For instance, in August 2010 after careful planning and research, our regional counterparts Tanzania launched the Dar es Salaam Rapid Transit (DART), a multi-million dollar project funded by the World Bank and African Development Bank, involving the construction of completely new bus ways and service roads, and other infrastructure to relieve congestion in the capital. In addition, the Tanzanian government has put in place robust management structures and regulatory frameworks to ensure that the transport sector functions effectively and efficiently for the benefit of the people and eventually the economy.
Enter Pioneer buses
Unfortunately for Ugandans, it appears the best that the government could think of was introducing Pioneer Easy buses, which as everybody now realizes, appear to be not the solution the business community was longing for but an addition to the existing problem.
Where else do you see a rapid transit system stuck in mile-long traffic jams squeezed between trailers, cars and motorcycles? Does anyone really know that a Bus Rapid Transit (BRT) system worth its name is supposed to have right-of-way, dedicated lanes or bus-ways completely separated from ordinary traffic to ferry people in and out of the city as quickly as possible?
In other countries, functional BRT systems were designed to serve large masses of people – regardless of income levels – conveniently throughout the day, while maintaining an affordable yet absolutely comfortable riding experience. Because the system is faster and convenient, many people prefer it to their personal cars and it gives give city authorities an opportunity to levy a fee on personal cars that enter the city.
Also, unlike Uganda, many other countries have independent regulatory systems and institutions that control the transport industry.
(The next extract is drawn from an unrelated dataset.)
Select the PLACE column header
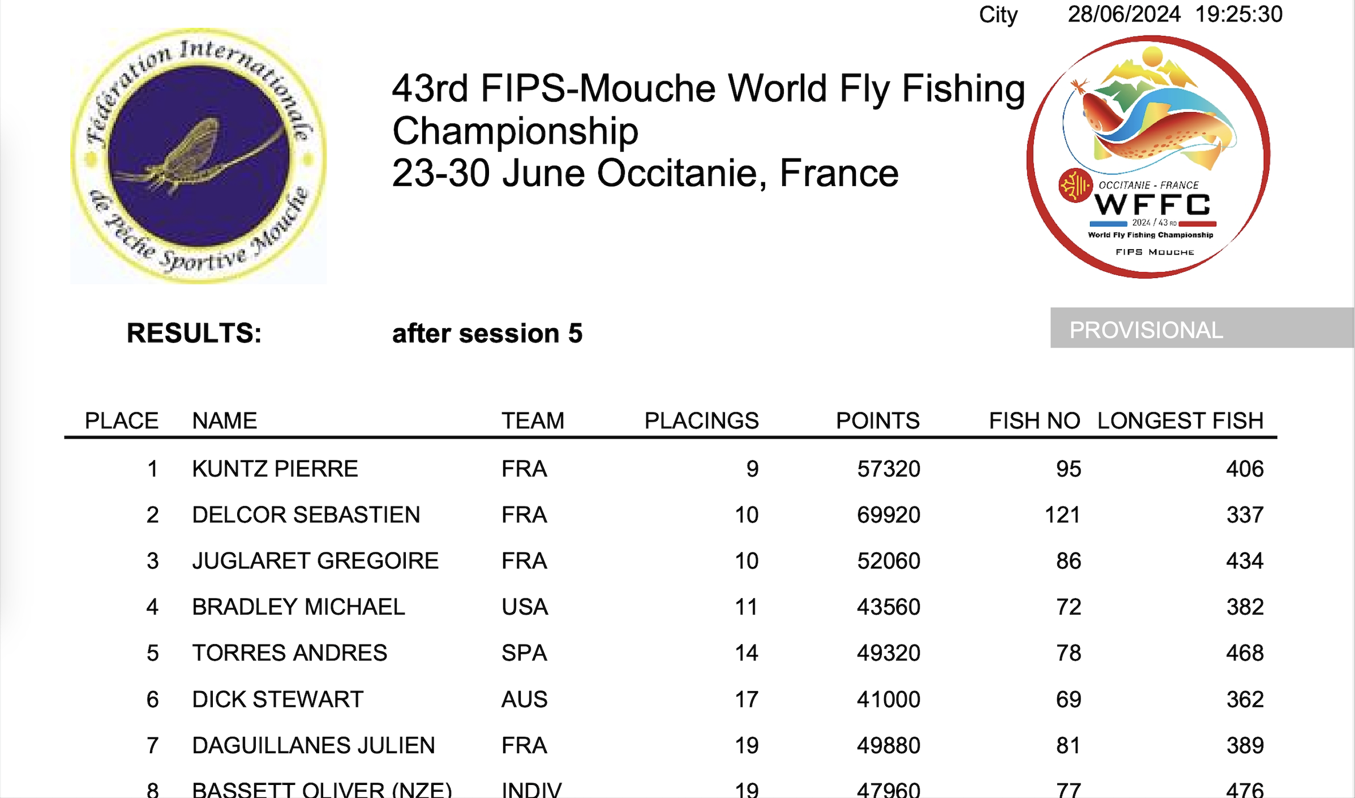 click(x=122, y=421)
Instead of professional transport bodies, the public transport industry in this country is in the hands of school dropouts and continues to operate in a haphazard manner; to the utter disadvantage of all Ugandans in general and the economy at large. Quite simply, first things are not put first and – and fast enough – in this country. This has to change.
Firstly, with our over 500,000 vehicles and an annual addition of 10,000 vehicles per year – the vast majority of them 14-seater minibuses – Uganda desperately needs professional and independent institutions to regulate the transport sector.
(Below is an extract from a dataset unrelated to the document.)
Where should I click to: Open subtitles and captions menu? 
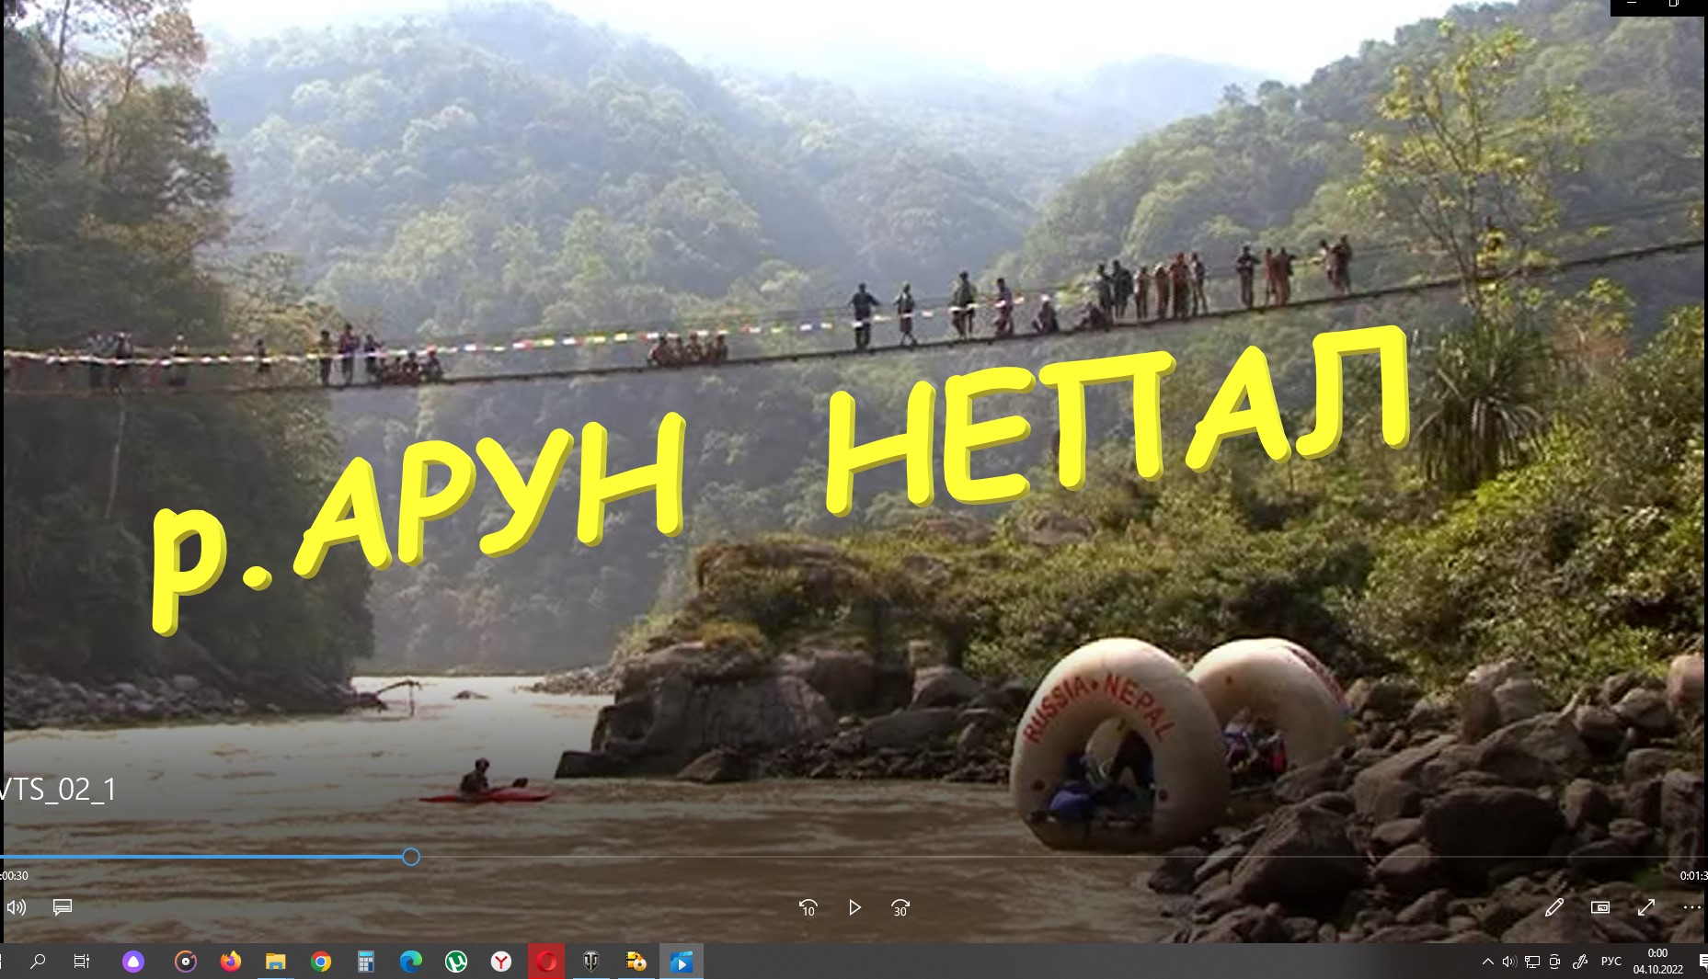63,907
Without a transport master plan, an independent transport authority; or an operational transport policy, the quagmire we are stuck in is rooted in a glaring regulatory vacuum. The entry of new operators into the market is not controlled. The state of our public transport vehicles is pathetic and dangerous. Whether drivers are well-trained and how they conduct themselves as well as the fares passengers are charged are all to -whom -it -may -concern.
How on earth could the government expect to effectively manage the transport industry without a legal framework and the requisite institutions in place?
Personally, I think a professional and independent regulatory body would never have allowed the Pioneer Easy bus contract to operate under the guise of a BRT system because it just doesn’t measure up.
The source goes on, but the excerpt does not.